— STATED PROBLEM 1 —
Print the listing below line for line, with no changes, and leave the pictures out.

— EXCERPTED TEXT —
◇ ◇ ◇ ◇

Hopefully by the end of next week I will have handed in the project and everything will be all well and good, after which I’ll be straight on to the next project, there aren’t many breaks in 2nd year I’ve noticed, even when we aren’t in uni we’re doing some sort of project.. well, I am anyway, I’m not sure how other people on the course work but for me it’s pretty much non stop. I guess I like it that way, it gives me something to do and I feel like I’ll be able to become a professional illustrator someday if I keep putting the work in.

Tutorial Week

Over the weekend, ahead of tutorial that I felt was looming over me, worrying that I had not done enough, I finally decided to make a proper start on my character development board. Had it not taken me so long to refine my Skaadi poses, I probably would have started them sooner. Nevertheless, I made a start on the first board, I displayed both the refined Skaadi dynamic pose and the side pose, alongside her small arsenal of weapons and her treasured necklace; for the text I decided to show Skaadi’s character profile, rather than the whole story because I wanted the board to be just about her. After much deliberation and minor alterations, I just couldn’t get the layout to look professional, my illustrations looked a bit haphazardly placed and the board didn’t look neat.  In hindsight I probably should have spent more time looking at how other Illustrators laid out their character boards; but I was running out of time and panicking, I really wanted to have something to show my tutors for when my tutorial came on the fast approaching Monday.

My first attempt at creating a character board.
CareHere. (2019). Featured App-Stop, Breathe & Think. [online] Available at: https://carehere.com/stop-breath-think/ [Accessed 24 Oct. 2019].

Monday came and my time was up, I had to go in and face the tutorial. When I got there, Sarah (one of my tutors) was surprisingly happy with the amount of work I had done over the week off and offered me some guidance on how I could improve the layout of my development board, things such as making the character profile categories stand out from the rest of the text and laying out all of my illustrations so that they formed a straight line across the centre of the board; this is something that was mentioned to the class earlier in the project but I guess it slipped my mind, I do have trouble focusing on what is being said to me, primarily when the tutors are speaking to the whole class, my mind tends to wander off. It is paramount that I work on being present in the moment when I am in class because I won’t always get the chance to speak to my tutors one to one, I can’t avoid group talks and class conversations, and while I can’t help getting a bit anxious and close in on myself in those environments, there are ways I can improve it. Perhaps I could try mindfulness again, I used to sometimes use the Stop, Breath & Think app which did help, i’ve heard the Headspace app is a really good one to use too, maybe I could try it and share my thoughts on whether it works for me.

◇ ◇ ◇ ◇

— EXERCISE DATA —
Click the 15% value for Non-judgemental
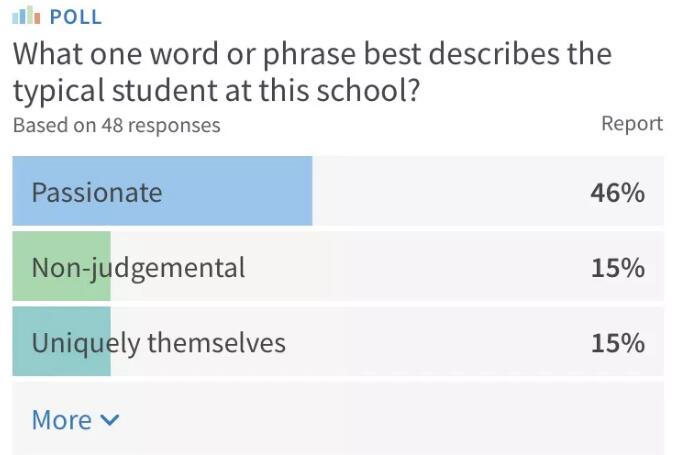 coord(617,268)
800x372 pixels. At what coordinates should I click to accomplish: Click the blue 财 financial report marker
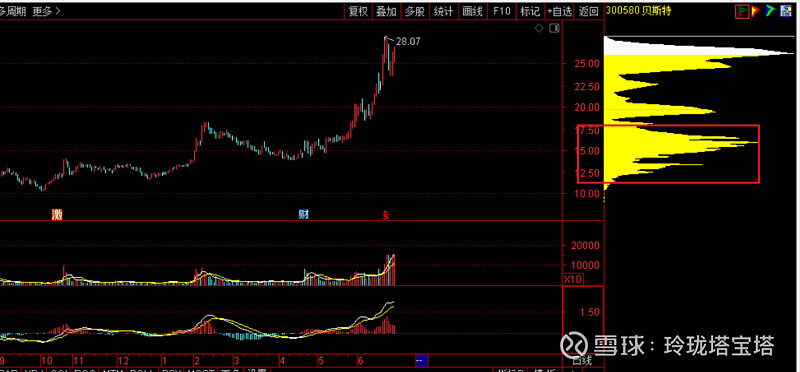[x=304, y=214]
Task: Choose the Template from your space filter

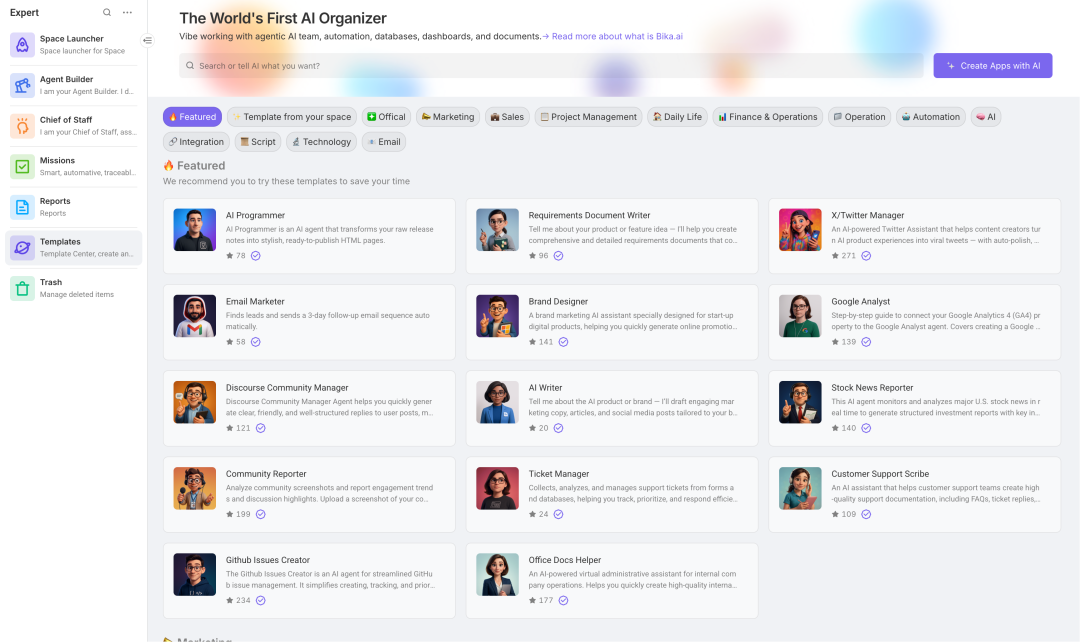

◇ ◇ ◇ ◇

— STATED PROBLEM 2 —
Please output the part of the passage above that begins at the words "My first attempt" and stops after "24 Oct. 2019].", copied word for word.

— CORRECT RESULT 1 —
Click the 15% value for Non-judgemental
 coord(617,268)
800x372 pixels. At what coordinates should I click to accomplish: Click the blue 财 financial report marker
[x=304, y=214]
Task: Choose the Template from your space filter

— CORRECT RESULT 2 —
My first attempt at creating a character board.
CareHere. (2019). Featured App-Stop, Breathe & Think. [online] Available at: https://carehere.com/stop-breath-think/ [Accessed 24 Oct. 2019].